Somehow we ended up agreeing to join the group heading to the "ski resort" that had "good hills for sledding" and was "only 15 minutes away". Adding in getting lost time, it was more like 30 minutes.  Given we were already frustrated and car-ed out, every extra minute was a minute too much. And then we got there.  It was the saddest little place, one run that was barely downhill and a rope tow that made the rope tows of my youth look fancy.  The kids could sled if we gave a good push and had a relay of adults giving an extra nudge on the way "down". There was a group who had planned to go snowmobiling, as this "resort" advertised it.  There was one snowmobile.

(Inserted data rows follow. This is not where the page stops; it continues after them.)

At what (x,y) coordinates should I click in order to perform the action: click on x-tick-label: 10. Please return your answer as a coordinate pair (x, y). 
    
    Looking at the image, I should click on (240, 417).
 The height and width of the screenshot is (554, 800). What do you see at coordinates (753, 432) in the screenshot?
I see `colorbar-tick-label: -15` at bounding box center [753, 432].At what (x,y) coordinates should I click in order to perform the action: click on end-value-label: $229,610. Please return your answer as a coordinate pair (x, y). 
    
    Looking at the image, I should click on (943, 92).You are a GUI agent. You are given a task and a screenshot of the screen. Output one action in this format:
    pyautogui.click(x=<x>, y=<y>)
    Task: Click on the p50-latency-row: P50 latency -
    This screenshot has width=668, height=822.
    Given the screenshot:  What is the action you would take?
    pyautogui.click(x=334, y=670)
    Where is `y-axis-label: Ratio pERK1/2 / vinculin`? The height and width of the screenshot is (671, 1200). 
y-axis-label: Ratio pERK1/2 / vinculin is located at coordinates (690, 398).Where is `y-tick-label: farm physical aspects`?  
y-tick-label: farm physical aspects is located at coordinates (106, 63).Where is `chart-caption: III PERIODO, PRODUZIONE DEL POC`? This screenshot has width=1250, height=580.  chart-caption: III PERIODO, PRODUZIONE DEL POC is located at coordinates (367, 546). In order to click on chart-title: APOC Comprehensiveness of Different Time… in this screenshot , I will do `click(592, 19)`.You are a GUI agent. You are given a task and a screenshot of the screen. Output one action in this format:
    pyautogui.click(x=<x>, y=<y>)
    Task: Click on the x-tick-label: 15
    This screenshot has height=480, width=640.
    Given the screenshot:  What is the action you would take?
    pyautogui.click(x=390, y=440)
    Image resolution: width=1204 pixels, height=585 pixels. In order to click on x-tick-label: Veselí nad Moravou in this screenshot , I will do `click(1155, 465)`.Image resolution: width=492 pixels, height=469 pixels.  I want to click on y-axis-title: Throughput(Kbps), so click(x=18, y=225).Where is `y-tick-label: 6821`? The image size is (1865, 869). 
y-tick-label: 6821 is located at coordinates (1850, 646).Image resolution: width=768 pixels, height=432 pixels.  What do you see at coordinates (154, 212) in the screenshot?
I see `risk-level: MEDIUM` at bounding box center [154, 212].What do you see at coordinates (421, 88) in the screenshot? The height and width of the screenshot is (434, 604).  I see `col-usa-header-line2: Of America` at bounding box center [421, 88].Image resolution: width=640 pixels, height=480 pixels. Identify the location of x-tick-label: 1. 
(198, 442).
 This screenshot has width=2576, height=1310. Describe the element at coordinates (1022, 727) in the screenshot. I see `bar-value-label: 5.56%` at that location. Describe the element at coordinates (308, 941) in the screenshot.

They took turns going on 10 minute rides.

At the hotel we were on the 4th floor, walk up, so we got some much needed exercise during the trip.  The room was large, I'll give that to them, but felt like it was crumbling under our feet.  The shower didn't drain.  They had to come back twice to bring extra towels for Alex and Zoltan.  They said they would bring a folding cot for one of the kids to sleep on - the other would have the couch - and that never happened.  When we tried to use the pool it took half an hour to find someone to take our money and bring towels (yes, again with the towels!).

At breakfast the next morning Zoltan threw the most monstrous mighty fit.  I tremble for his teenage years.  That certainly wasn't anyone's fault, but it was in keeping with the tenor of the weekend. At that point we were mostly just done.  Knowing we needed to eat before getting on the road, we stopped at a cafe that looked open.  After unsuccessfully trying to order about half a dozen different things only to be told each time they were out we finally got one of each item they did have, and it was surprisingly good. Additionally surprising was the fact that the kids tried all the unfamiliar dishes without complaint and even each chose a favorite.

Lest it sound too complain-y, there were some highlights and fun times.  Conveniently located right next to our hotel room door was a comfortable couch, where Terry and I retreated when the kids went to sleep.  He had brought some bourbon and I had a brought some wine.  It was lovely.